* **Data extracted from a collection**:
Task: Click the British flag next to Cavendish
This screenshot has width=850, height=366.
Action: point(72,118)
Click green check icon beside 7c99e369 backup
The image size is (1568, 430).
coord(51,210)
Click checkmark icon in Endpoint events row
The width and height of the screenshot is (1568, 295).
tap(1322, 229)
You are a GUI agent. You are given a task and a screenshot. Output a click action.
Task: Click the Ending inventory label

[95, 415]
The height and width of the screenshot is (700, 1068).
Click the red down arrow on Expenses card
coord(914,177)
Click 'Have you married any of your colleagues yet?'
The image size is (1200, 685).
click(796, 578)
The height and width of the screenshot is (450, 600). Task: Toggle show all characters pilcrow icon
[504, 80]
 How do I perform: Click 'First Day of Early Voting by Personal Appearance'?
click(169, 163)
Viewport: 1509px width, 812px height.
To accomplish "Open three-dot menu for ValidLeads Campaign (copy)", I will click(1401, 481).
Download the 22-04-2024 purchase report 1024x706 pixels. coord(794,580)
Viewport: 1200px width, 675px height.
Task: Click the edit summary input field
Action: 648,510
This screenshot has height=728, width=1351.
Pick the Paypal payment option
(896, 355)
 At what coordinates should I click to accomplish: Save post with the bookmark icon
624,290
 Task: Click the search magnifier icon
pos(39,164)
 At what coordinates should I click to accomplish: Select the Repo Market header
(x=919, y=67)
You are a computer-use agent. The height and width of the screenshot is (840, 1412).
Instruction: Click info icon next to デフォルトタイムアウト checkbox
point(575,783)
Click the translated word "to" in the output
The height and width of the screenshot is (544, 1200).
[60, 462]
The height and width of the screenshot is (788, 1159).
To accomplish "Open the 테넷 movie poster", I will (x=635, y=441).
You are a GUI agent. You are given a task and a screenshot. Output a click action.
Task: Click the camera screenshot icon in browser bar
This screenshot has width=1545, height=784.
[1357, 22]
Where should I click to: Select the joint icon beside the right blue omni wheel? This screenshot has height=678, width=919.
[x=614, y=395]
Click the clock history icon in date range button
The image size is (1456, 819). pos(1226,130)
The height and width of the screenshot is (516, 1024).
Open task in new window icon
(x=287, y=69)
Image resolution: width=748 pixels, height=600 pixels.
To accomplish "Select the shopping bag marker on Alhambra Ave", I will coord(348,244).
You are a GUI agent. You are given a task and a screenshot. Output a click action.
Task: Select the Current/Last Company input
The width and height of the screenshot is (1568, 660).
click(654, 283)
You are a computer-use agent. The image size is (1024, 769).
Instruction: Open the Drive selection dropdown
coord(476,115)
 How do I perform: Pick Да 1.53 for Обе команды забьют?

* **Task prompt**:
When you reach the line with "This screenshot has height=728, width=1351." in the records above, start writing out lines exactly, and stop once the line with "Click the translated" has been written; include nothing else.

* **Solved exercise**:
This screenshot has height=728, width=1351.
Pick the Paypal payment option
(896, 355)
 At what coordinates should I click to accomplish: Save post with the bookmark icon
624,290
 Task: Click the search magnifier icon
pos(39,164)
 At what coordinates should I click to accomplish: Select the Repo Market header
(x=919, y=67)
You are a computer-use agent. The height and width of the screenshot is (840, 1412).
Instruction: Click info icon next to デフォルトタイムアウト checkbox
point(575,783)
Click the translated word "to" in the output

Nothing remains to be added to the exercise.